New risk factors emerge from time to time and it is not possible for management to predict all such risk factors, nor can it assess the impact of all such risk factors on its business or the extent to which any factor, or combination of factors, may cause actual results to differ materially from those contained in any forward-looking statements. The Company's expectations, beliefs and projections are expressed in good faith and are believed to have a reasonable basis; however, the Company makes no assurance that expectations, beliefs or projections will be achieved.
Because of the risks and uncertainties, investors should not place undue reliance on forward-looking statements as a prediction of actual results.

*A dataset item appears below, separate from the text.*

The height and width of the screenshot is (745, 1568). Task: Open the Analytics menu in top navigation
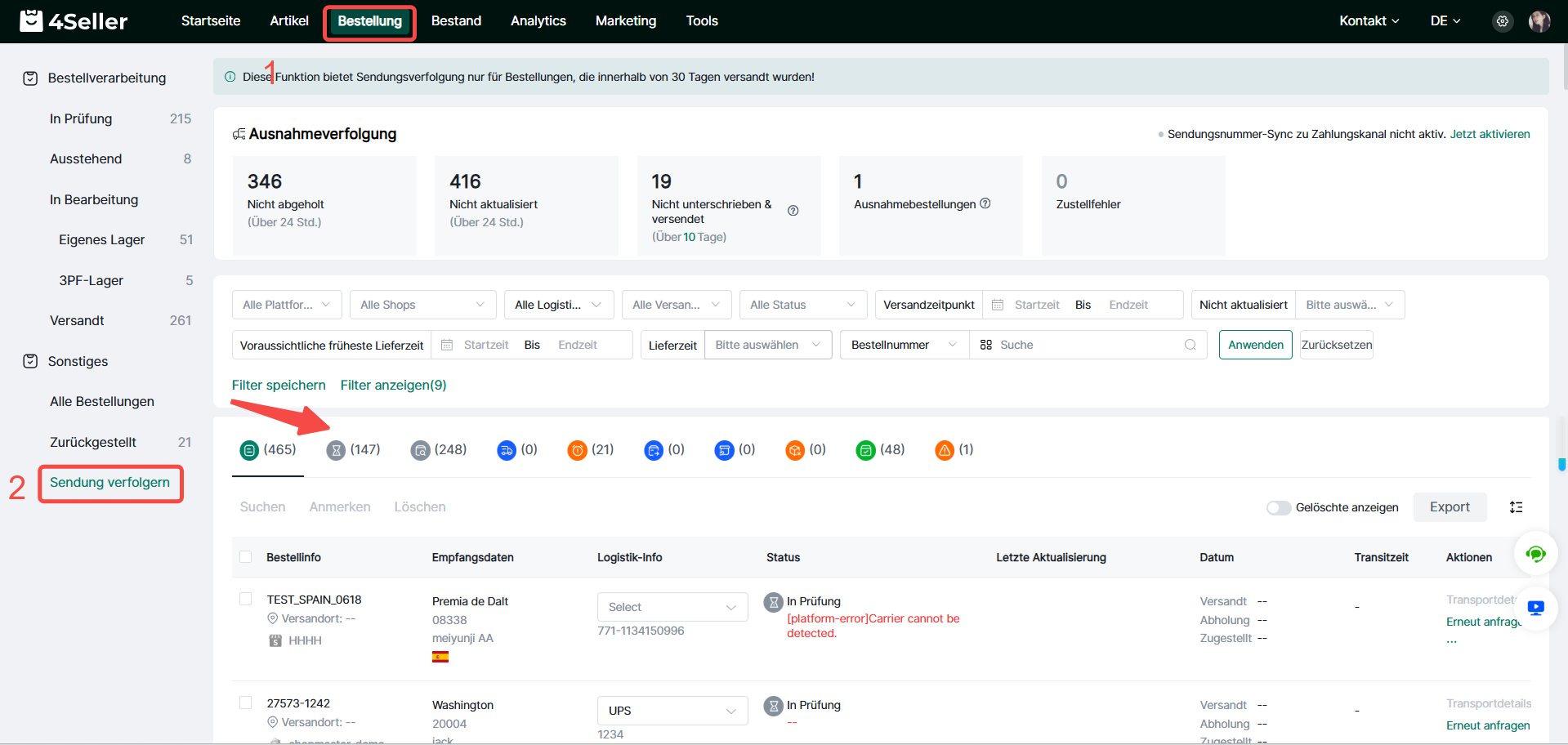pos(538,21)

The Company has no obligation or intent to release publicly any revisions to any forward-looking statements, whether as a result of new information, future events, or otherwise.
Operating Results
Effective July 29, 2002, the Company sold its Power and Process Business. In addition, the Company's Board of Directors approved a plan to discontinue the Company's Calibrator Business. Together, these two businesses comprised the Company's Power and Process segment as historically reported. See Note 8 to the accompanying condensed consolidated financial statements for more information regarding these events. In accordance with SFAS No. 144, these businesses have been presented as discontinued operations in the accompanying condensed consolidated financial statements. As such, the operating results from continuing operations of the Company now only include results from the Company's Motion Control Business. All activities related to the Power and Process segment are excluded from continuing operating results and are included in the results from discontinued operations.
REVENUES Revenues from continuing operations were $8,020,000 in the quarter ended September 30, 2002 compared to $3,646,000 for the quarter ended September 30, 2001. Included in revenues for the quarter ended September 30, 2002 are revenues related to Motor Products, which was acquired on July 30, 2002. Excluding the impact of the Motor Products revenues, revenues increased by 9.5% over the quarter ended September 30, 2001.

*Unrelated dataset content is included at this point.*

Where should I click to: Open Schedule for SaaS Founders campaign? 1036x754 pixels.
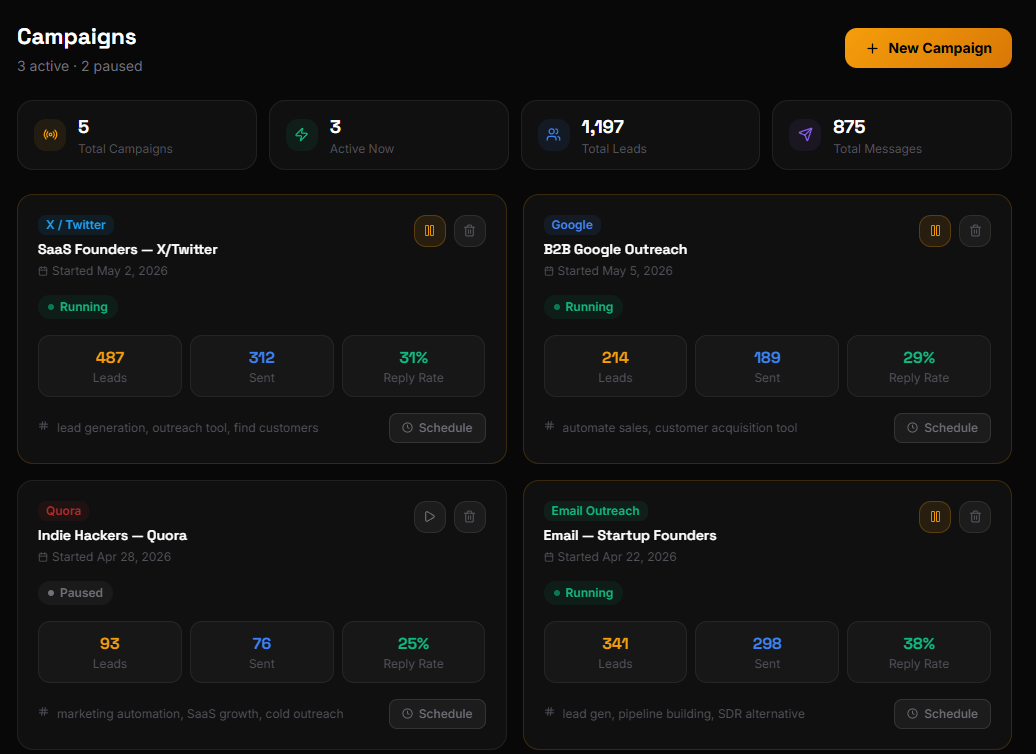click(437, 428)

GROSS MARGINS Gross margin as a percentage of revenues decreased to 24% from the quarter ended September 30, 2002 from 27% for the quarter ended September 30, 2001. The primary reason for this decline is due to the impact of the Motor Products gross margins which are lower than the margins generated by the Company's other businesses.

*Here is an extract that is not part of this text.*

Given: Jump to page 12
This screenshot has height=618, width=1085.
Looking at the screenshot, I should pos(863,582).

SELLING EXPENSES Selling expenses were $397,000 in the quarter ended September 30, 2002 compared to $223,000 in the quarter ended September 30, 2001. This increase is primarily due to the impact of Motor Products.
GENERAL AND ADMINISTRATIVE EXPENSES General and administrative expenses were $1,066,000 in the quarter ended September 30, 2002 compared to $656,000 in the quarter ended September 30, 2001. This increase was due to the impact of Motor Products, increased salary costs as result of hiring the chief operating officer and president of the Company and certain business development costs.
ENGINEERING AND DEVELOPMENT EXPENSES Engineering and development expenses were $346,000 in the quarter ended September 30, 2002 and $236,000 in the quarter ended September 30, 2001. This increase was primarily due to the impact of Motor Products.
AMORTIZATION AND OTHER Amortization and other expense was $100,000 in the quarter ended September 30, 2002 and zero in the quarter ended September 30, 2001. This increase is due to the amortization costs related to the estimated amortizable intangible assets acquired in the Motor Products acquisition.
INTEREST EXPENSE Interest expense was $54,000 in the quarter ended September 30, 2002 and $10,000 in the quarter ended September 30, 2001. This increase is due to the additional borrowings related to the financing of the acquisition of Motor Products.
BENEFIT FROM INCOME TAXES The benefit from income taxes was $14,000 in the quarter ended September 30, 2002 and $31,000 for the quarter ended September 30, 2001. The effective rate used to record income taxes is based on projected income for the fiscal year and differs from the statutory amounts primarily due to certain expenses that are not deductible for income tax purposes and the impact of differences in foreign tax rates.
DISCONTINTUED OPERATIONS Income from discontinued operations was $243,000 in the quarter ended September 30, 2002 compared to a loss from discontinued operations of $165,000 in the quarter ended September 30, 2001. Included in the results for the quarter ended September 30, 2002 is an after-tax gain on the sale of the Power and Process Business of $1,007,000 which closed on July 29, 2002 and a pretax write down to the carrying value of the Calibrator Business of $199,000. Included in the results for the same quarter last year is a pretax gain on the sale of Si Fang of $674,000, net of selling costs. The operating results of the discontinued operations was a pretax loss of $1,027,000 in the quarter ended September 30, 2002 compared to a pretax loss of $808,000 in the quarter ended September 30, 2001.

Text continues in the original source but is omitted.